Ducks, pheasants and swallows are belting around the campsite this morning. After chasing them with a camera, we head to Scarborough. From the promenade we spot a family who have built a fantastic fortress in the sand. The donkey rides look popular and there are people playing crazy golf on ‘Yorkshire's Championship Course’, according to the sign. There’s also a Sea Life Centre, a modern shopping complex, a miniature railway, shooting range, and a pretty park with a boating lake. All of a sudden, the sun vanishes, it turns cold, and we're shrouded in thick fog. Our plans for the afternoon – an indoor fairground attraction – seem apt!

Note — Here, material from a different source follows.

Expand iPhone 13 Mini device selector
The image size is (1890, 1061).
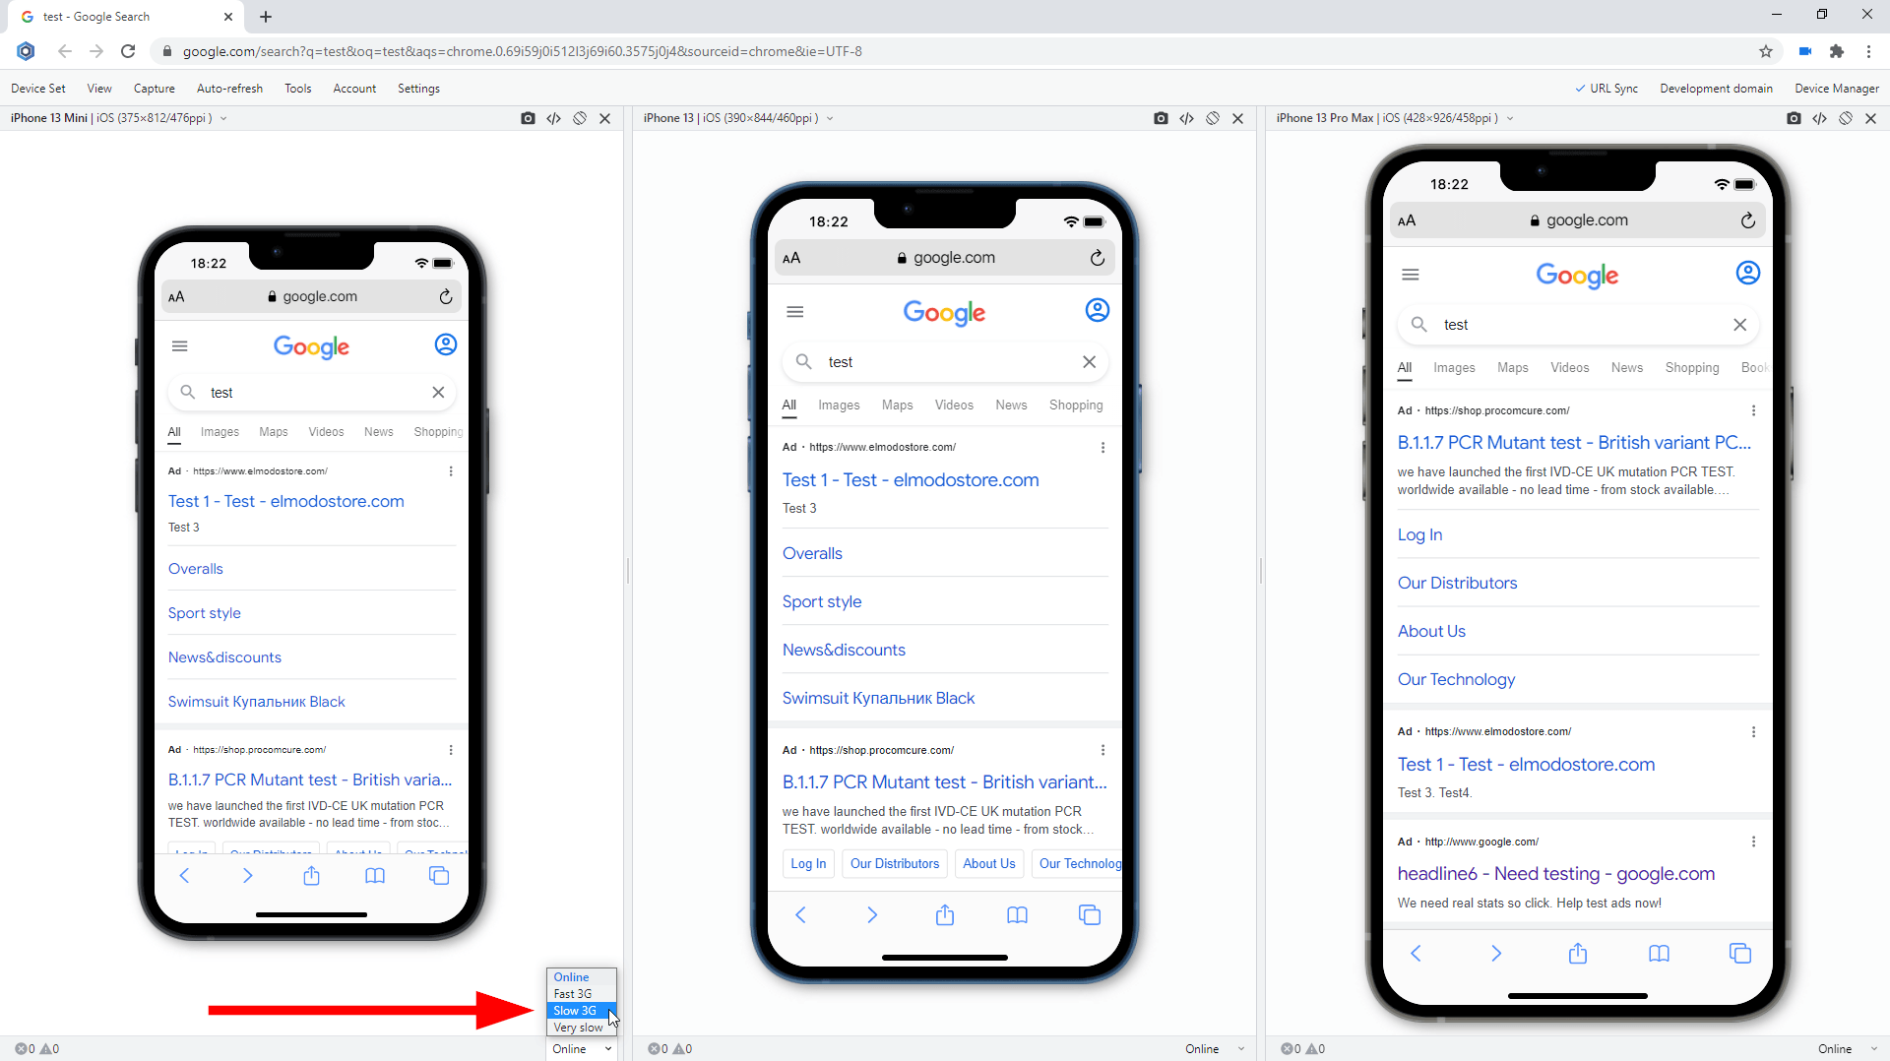223,118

The Scarborough Fair Collection is a vintage fairground attraction based at the Flower of May Holiday Park, six miles out of town. In the reception area, there's a grand piano playing itself. We investigate, press a key, and nothing happens. Somewhat disappointingly, we conclude that it's pre-recorded music; there’s no phantom pianist.
We step into the exhibition of old fairground organs, gallopers and rides, some dating from the early 1900s. There are vintage vehicles on display, including a showman’s engine and old gypsy caravans, as well as a child's Commodore caravan. It's only about four foot high, but inside it has a fitted sink, wardrobe, sofas and beds. It even makes our Freedom caravan look big!

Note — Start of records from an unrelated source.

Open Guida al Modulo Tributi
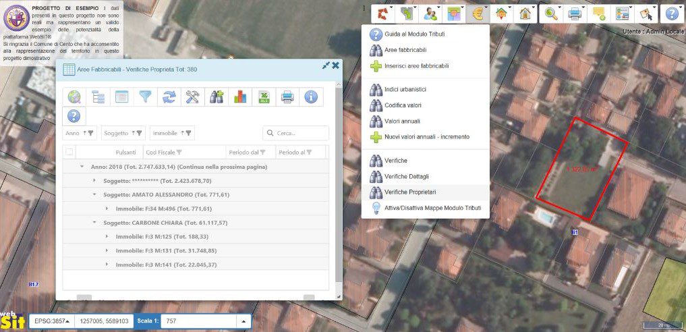 click(x=414, y=34)
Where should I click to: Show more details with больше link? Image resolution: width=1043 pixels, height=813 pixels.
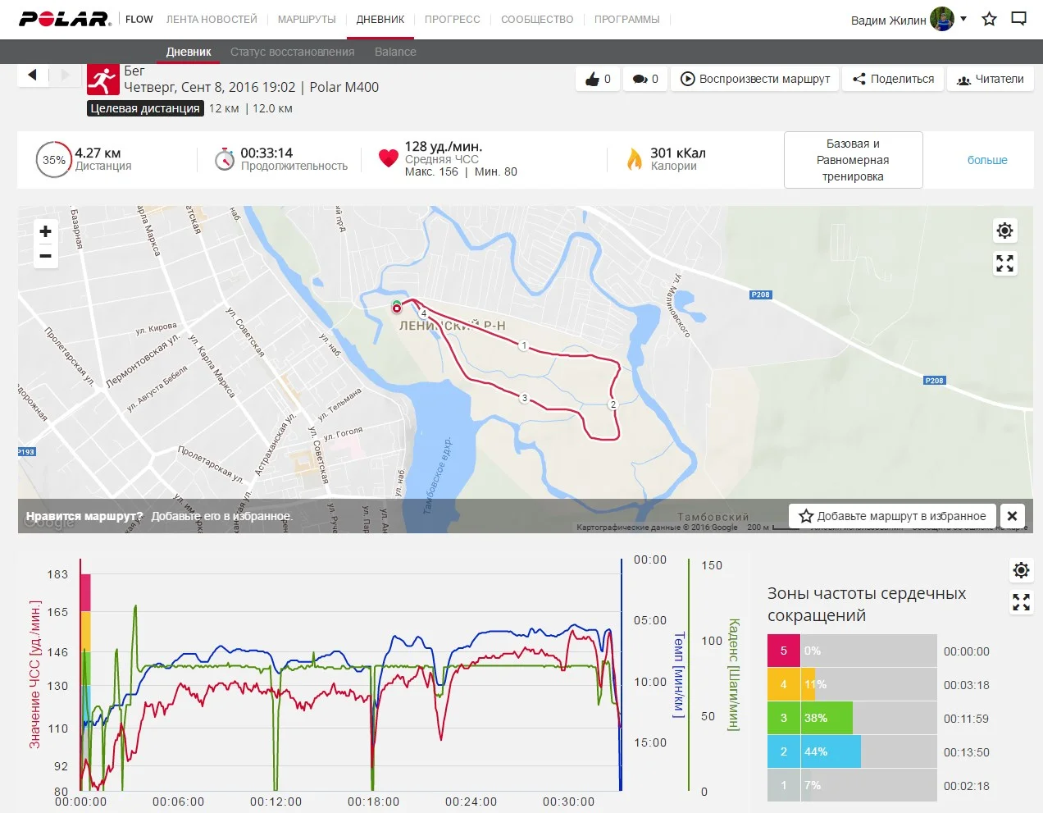tap(986, 160)
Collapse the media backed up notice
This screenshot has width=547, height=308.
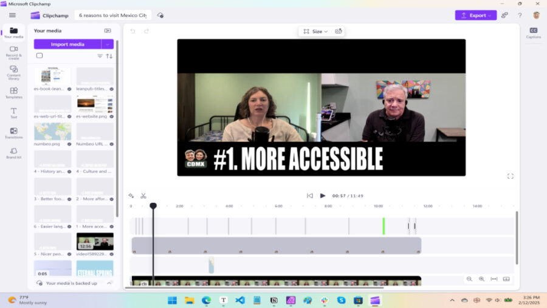click(109, 283)
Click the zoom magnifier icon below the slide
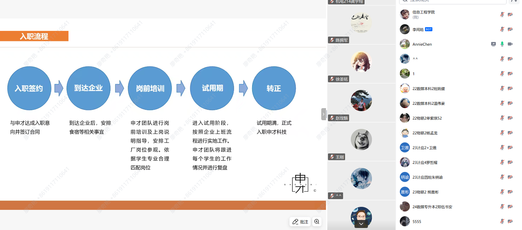 click(x=317, y=222)
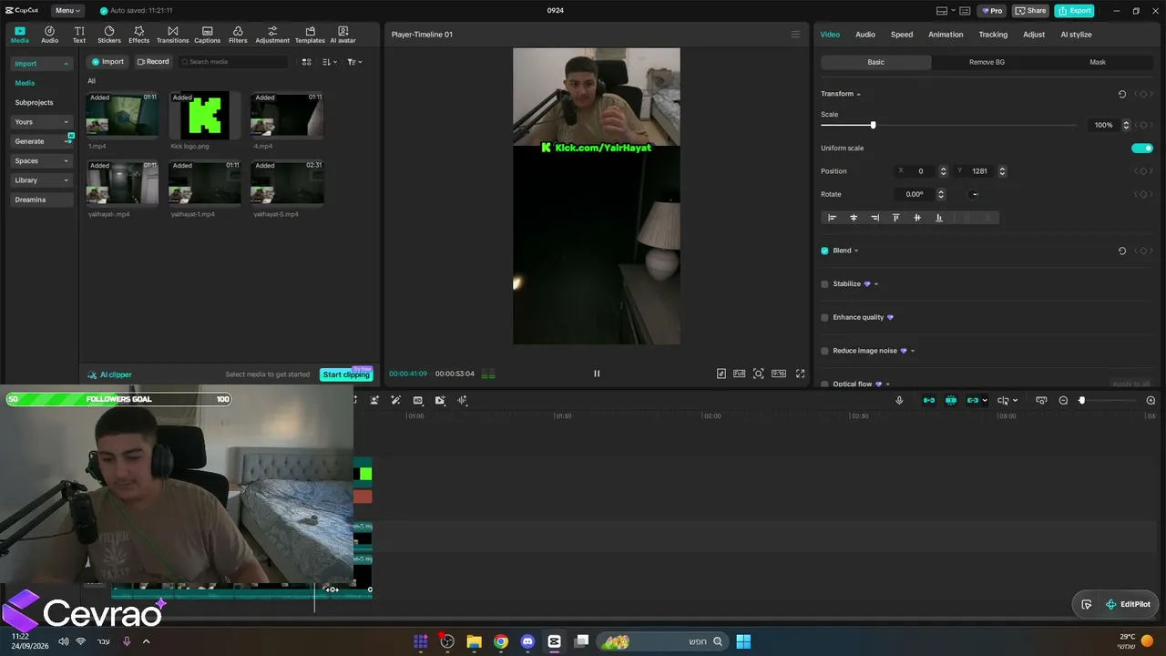The width and height of the screenshot is (1166, 656).
Task: Open the Transitions panel
Action: click(172, 35)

An organist plays a Wurlitzer theatre organ in the ballroom and we sit down to listen. Then we ride on the super-fast 1950s Noah's Ark carousel and hold on tightly! I’m sure if they made them today, we’d have to fasten all sorts of safety devices. After watching the dodgems and gallopers, we check out the kiddies’ rides, some of which sport carved figures that wouldn’t be out of place in a horror film.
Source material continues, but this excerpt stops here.